L'asino grigio e la lupa nera
In quel tempo era crepato di stenti e di vecchiaia l'asino grigio; e il carrettiere era andato a buttarlo lontano nella sciara.
- Così si fa, - brontolava Malpelo; - gli arnesi che non servono più, si buttano lontano -.
Egli andava a visitare il carcame del grigio in fondo al burrone, e vi conduceva a forza anche Ranocchio, il quale non avrebbe voluto andarci; e Malpelo gli diceva che a questo mondo bisogna avvezzarsi a vedere in faccia ogni cosa, bella o brutta; e stava a considerare con l'avida curiosità di un monellaccio i cani che accorrevano da tutte le fattorie dei dintorni a disputarsi le carni del grigio.
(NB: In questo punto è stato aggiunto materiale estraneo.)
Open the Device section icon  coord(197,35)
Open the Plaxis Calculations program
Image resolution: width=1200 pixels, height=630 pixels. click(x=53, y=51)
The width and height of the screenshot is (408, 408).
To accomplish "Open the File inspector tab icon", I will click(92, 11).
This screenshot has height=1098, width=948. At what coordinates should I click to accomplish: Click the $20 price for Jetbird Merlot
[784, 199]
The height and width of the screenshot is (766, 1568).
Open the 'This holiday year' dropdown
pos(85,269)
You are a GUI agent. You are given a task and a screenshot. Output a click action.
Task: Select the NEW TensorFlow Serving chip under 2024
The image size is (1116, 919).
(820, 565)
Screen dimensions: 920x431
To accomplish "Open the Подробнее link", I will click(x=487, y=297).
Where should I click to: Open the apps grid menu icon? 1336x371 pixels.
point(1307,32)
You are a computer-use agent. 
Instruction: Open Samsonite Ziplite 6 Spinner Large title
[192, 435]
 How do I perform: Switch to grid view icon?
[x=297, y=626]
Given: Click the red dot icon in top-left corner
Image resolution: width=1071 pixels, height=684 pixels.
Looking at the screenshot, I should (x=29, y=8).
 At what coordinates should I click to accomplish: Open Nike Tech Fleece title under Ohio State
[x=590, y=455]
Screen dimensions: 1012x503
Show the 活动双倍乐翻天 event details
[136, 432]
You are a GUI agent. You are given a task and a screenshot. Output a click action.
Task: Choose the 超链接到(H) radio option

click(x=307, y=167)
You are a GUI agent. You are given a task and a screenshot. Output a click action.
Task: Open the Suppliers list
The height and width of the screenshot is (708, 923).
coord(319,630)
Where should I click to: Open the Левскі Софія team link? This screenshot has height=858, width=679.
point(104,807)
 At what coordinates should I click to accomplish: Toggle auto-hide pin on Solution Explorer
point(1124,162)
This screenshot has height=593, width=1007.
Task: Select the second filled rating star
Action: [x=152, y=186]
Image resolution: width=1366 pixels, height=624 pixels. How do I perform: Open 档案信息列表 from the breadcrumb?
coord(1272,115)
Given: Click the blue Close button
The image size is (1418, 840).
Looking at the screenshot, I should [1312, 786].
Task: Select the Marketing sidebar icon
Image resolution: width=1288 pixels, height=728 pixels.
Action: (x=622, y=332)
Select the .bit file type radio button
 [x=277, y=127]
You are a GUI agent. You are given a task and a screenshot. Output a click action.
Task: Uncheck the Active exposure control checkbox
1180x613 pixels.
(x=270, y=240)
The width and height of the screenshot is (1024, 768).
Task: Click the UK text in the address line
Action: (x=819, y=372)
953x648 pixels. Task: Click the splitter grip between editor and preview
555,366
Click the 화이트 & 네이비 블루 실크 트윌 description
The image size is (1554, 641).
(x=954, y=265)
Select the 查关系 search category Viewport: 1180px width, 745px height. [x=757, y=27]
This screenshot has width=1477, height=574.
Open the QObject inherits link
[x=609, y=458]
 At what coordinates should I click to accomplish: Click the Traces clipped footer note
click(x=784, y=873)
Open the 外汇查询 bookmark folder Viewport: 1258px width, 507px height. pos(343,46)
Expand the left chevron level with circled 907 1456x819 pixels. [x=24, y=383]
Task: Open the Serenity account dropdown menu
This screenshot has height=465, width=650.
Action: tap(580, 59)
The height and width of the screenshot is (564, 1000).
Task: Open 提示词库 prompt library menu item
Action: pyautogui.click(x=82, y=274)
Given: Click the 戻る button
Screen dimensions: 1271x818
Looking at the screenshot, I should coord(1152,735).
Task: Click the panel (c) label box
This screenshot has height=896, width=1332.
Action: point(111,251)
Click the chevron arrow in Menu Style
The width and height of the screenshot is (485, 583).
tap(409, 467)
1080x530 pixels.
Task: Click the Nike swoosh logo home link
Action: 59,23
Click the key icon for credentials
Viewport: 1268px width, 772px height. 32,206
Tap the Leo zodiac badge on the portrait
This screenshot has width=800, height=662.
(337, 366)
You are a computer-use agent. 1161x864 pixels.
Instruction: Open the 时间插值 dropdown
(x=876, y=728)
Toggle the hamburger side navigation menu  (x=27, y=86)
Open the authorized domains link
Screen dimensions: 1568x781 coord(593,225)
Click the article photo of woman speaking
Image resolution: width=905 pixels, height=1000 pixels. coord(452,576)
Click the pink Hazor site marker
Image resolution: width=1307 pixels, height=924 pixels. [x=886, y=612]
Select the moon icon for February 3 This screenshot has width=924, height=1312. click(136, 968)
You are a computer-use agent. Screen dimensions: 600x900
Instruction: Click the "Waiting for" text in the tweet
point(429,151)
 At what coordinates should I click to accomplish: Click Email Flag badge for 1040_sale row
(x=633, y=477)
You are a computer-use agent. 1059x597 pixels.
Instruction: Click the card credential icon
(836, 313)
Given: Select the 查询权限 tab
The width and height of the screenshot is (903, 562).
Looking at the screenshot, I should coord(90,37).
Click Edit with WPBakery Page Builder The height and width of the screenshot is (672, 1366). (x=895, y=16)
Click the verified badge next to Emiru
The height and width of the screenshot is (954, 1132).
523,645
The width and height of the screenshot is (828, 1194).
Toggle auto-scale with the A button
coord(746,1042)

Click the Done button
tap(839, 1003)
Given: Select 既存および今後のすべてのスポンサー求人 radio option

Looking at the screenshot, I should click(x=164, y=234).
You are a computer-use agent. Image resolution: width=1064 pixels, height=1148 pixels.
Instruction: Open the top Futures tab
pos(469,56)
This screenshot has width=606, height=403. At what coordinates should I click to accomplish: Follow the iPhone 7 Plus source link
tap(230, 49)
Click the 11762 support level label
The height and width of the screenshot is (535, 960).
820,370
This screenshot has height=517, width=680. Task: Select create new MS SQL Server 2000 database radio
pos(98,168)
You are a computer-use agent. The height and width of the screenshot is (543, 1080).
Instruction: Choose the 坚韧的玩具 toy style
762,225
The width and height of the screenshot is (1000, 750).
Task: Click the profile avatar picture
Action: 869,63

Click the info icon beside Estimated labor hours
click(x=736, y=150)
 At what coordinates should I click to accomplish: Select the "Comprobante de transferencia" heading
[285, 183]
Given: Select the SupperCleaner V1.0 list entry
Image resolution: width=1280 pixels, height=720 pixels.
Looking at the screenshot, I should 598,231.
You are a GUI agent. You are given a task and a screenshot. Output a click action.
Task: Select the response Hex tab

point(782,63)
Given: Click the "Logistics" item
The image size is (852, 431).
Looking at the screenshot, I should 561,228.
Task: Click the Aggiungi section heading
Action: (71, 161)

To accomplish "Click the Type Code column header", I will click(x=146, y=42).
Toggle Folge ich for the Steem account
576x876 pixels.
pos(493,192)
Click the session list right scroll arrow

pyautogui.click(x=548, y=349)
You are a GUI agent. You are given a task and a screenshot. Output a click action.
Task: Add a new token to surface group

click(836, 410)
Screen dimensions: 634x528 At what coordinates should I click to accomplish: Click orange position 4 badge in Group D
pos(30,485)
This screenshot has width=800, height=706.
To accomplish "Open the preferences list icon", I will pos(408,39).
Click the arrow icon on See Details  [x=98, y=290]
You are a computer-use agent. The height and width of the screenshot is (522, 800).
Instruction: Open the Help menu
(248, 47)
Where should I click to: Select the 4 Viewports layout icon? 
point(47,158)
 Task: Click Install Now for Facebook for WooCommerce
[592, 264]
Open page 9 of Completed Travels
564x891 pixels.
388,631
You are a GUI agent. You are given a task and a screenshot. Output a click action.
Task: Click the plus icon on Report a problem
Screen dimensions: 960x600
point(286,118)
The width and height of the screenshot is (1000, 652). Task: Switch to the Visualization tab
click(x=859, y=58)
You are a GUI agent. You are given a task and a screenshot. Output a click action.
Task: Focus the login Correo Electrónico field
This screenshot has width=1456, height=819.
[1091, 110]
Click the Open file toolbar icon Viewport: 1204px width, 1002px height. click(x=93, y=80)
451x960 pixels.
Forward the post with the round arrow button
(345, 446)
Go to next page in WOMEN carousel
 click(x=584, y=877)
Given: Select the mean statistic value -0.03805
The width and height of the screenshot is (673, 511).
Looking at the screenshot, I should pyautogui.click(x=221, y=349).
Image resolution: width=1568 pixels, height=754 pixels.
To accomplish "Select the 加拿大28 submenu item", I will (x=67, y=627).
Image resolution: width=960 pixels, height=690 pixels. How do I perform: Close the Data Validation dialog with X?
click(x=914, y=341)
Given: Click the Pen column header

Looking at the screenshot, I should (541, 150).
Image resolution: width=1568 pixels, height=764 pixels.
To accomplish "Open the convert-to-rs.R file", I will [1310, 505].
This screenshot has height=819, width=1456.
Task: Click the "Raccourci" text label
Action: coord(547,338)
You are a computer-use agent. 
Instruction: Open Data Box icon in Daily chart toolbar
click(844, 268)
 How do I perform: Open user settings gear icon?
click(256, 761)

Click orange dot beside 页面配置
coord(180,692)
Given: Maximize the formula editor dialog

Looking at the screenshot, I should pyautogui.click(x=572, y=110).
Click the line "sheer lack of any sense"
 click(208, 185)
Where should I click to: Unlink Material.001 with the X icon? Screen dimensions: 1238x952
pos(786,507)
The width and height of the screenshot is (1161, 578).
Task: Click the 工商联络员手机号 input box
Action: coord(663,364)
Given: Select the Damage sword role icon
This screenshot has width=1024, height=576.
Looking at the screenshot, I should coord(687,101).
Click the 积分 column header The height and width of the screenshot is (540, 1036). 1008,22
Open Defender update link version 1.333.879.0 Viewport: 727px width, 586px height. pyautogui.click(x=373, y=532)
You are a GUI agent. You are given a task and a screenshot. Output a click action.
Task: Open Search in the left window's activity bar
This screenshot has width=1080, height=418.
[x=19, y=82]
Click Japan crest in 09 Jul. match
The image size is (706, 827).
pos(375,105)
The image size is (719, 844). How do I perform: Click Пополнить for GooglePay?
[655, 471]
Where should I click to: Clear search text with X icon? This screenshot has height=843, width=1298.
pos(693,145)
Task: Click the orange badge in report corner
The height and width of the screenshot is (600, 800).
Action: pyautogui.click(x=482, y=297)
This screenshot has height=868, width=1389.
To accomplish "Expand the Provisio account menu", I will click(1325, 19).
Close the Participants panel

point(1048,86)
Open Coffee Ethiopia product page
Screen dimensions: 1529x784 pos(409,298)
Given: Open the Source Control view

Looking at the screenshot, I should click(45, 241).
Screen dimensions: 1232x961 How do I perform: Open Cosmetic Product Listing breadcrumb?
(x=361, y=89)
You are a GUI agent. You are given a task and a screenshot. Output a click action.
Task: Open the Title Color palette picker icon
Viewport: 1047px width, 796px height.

I cani scappavano guaendo, come comparivano i ragazzi, e si aggiravano ustolando sui greppi dirimpetto, ma il Rosso non lasciava che Ranocchio li scacciasse a sassate. - Vedi quella cagna nera, - gli diceva, - che non ha paura delle tue sassate? Non ha paura perché ha più fame degli altri. Gliele vedi quelle costole al grigio? Adesso non soffre più -. L'asino grigio se ne stava tranquillo, colle quattro zampe distese, e lasciava che i cani si divertissero a vuotargli le occhiaie profonde, e a spolpargli le ossa bianche; i denti che gli laceravano le viscere non lo avrebbero fatto piegare di un pelo, come quando gli accarezzavano la schiena a badilate, per mettergli in corpo un po' di vigore nel salire la ripida viuzza. - Ecco come vanno le cose! Anche il grigio ha avuto dei colpi di zappa e delle guidalesche; anch'esso quando piegava sotto il peso, o gli mancava il fiato per andare innanzi, aveva di quelle occhiate, mentre lo battevano, che sembrava dicesse: «Non più! non più!». Ma ora gli occhi se li mangiano i cani, ed esso se ne ride dei colpi e delle guidalesche, con quella bocca spolpata e tutta denti. Ma se non fosse mai nato sarebbe stato meglio -.